Martin E. Sandbu is the economics editorial writer for The Financial Times. He is also a Senior Fellow at the Zicklin Center for Business Ethics Research at the Wharton School, where he previously taught the main business ethics course in the undergraduate curriculum for several years. He has appeared on the BBC World Service, National Public Radio morning edition, and CNBC among other broadcast interviews.
In his academic career, Dr. Sandbu has worked on questions at the intersection between economics, politics and philosophy and published across all three fields. He holds degrees in Philosophy, Politics, and Economics from Balliol College, Oxford University, and in Political Economy and Government from Harvard University. His doctoral thesis, "Explorations in Process-Dependent Preference Theory," was published in top academic field journals in economics and philosophy. His academic writings have analyzed topics including business ethics, distributive justice, preference theory, collective responsibility, deliberative democracy, and the political economy of development.
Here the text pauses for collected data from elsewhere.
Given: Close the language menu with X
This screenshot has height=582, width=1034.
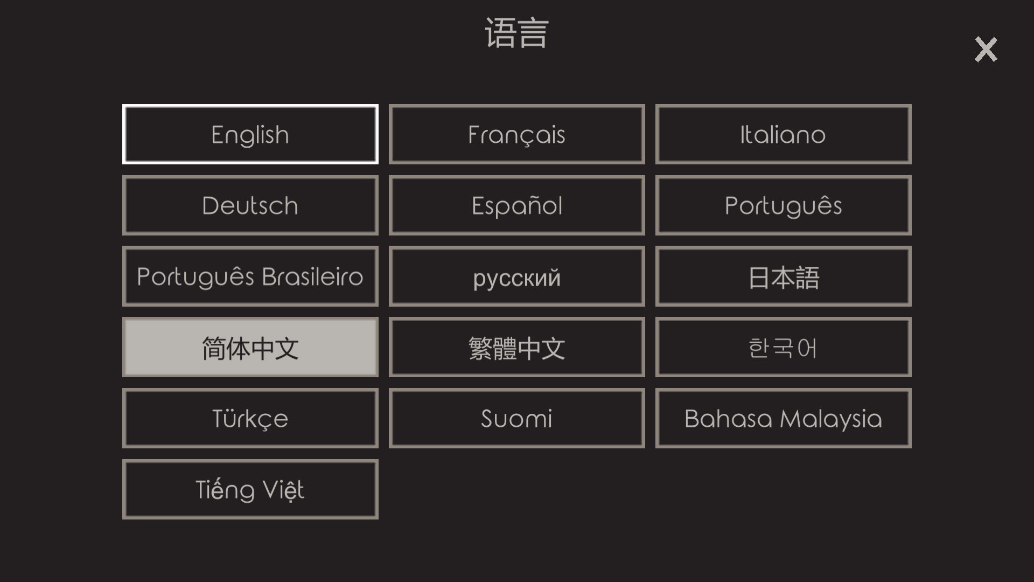Looking at the screenshot, I should click(x=986, y=50).
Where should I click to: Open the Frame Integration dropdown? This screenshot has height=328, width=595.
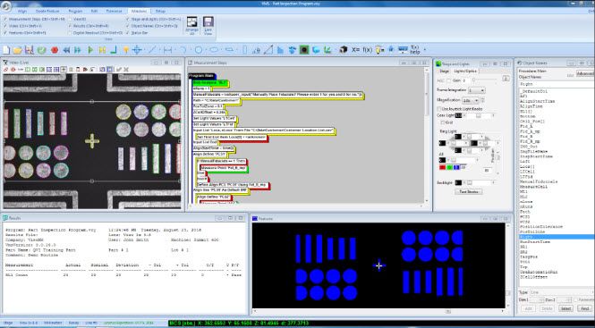(x=477, y=90)
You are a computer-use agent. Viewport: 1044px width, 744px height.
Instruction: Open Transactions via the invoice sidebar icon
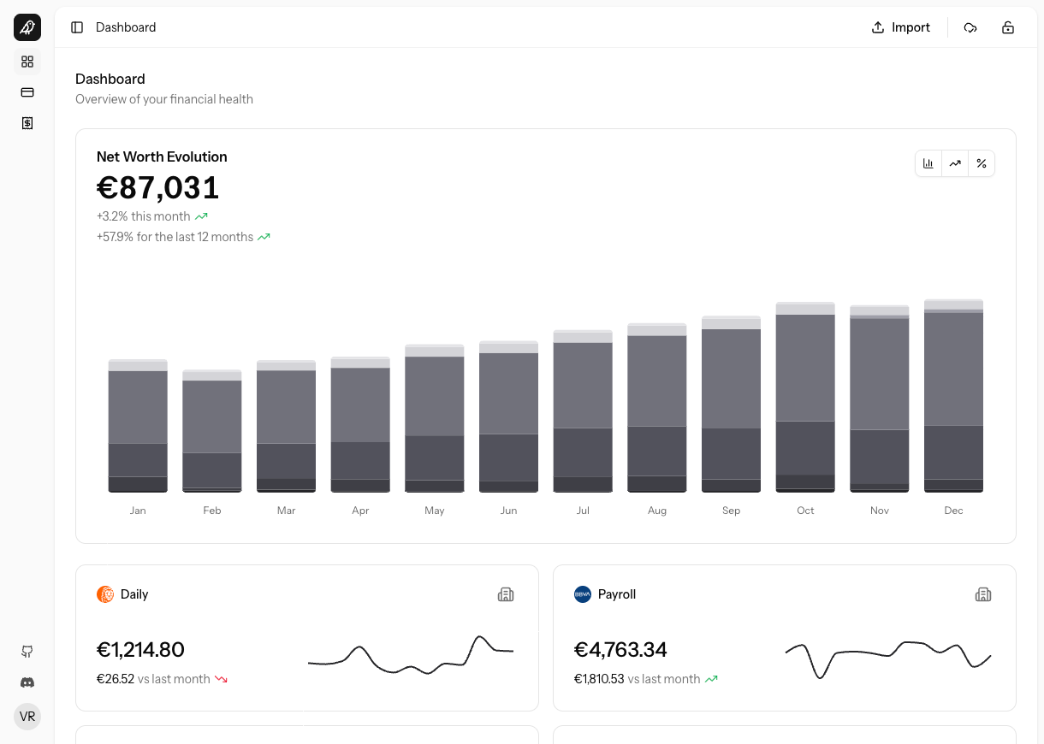(27, 123)
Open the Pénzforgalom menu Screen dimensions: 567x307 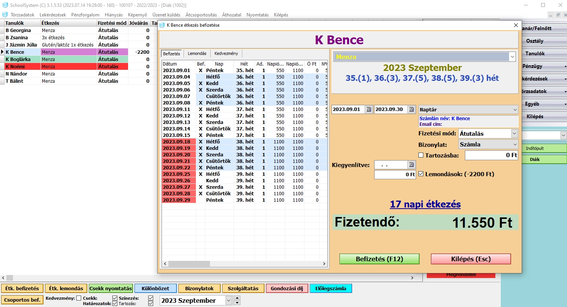coord(85,15)
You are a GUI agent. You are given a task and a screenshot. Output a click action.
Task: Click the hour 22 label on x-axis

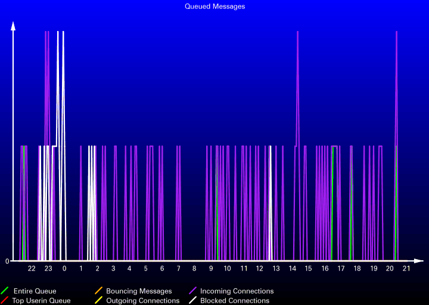32,269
Dr. Sandbu's interests range beyond the theoretical. His academic research has informed policy advice, including on natural resource governance in developing countries. He participates in the global policy debate through his contributions to the Financial Times' editorial column and through opinion pieces in his own name in the FT and other newspapers. He has been invited to give numerous lectures, presentations, and panel appearances for the world's top universities, national governments, intergovernmental organizations, top academic professional associations, and civil society groups.